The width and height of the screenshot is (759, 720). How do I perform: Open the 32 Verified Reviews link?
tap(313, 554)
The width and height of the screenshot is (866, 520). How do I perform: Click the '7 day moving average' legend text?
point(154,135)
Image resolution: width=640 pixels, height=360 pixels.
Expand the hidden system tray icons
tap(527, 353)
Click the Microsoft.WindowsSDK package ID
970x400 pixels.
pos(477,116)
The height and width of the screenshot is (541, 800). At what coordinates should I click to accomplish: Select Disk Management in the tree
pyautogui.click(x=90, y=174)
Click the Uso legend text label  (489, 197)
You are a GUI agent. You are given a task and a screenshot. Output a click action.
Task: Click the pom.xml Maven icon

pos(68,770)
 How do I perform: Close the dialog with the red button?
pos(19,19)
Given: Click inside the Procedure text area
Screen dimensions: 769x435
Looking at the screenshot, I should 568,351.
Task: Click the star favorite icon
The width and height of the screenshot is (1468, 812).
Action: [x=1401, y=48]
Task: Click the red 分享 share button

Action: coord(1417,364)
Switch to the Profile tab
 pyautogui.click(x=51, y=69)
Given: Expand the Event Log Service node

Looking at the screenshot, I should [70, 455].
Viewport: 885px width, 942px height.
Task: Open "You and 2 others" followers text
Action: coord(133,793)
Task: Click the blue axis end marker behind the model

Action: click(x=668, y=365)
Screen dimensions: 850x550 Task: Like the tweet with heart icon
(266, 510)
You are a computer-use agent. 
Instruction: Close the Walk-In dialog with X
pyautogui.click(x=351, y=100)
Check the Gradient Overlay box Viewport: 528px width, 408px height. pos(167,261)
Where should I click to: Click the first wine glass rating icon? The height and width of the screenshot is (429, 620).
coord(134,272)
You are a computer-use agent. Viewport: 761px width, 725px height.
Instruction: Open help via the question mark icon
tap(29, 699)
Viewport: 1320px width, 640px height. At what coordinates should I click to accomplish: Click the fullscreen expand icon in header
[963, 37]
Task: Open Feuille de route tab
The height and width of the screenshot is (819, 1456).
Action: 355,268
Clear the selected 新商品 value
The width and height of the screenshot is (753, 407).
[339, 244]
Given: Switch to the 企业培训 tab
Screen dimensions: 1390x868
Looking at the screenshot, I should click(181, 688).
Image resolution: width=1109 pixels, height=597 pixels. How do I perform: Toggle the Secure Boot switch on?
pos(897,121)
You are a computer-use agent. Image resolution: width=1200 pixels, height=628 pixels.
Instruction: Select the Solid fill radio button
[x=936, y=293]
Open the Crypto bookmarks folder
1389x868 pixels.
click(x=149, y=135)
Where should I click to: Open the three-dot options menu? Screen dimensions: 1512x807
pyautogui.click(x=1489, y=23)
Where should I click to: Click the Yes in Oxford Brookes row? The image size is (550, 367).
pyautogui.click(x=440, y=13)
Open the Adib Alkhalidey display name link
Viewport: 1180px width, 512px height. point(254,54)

· · · · · · ·

Please report only the count of lines in the entries above where the word "computer" appears.

SOLVED PROBLEM
3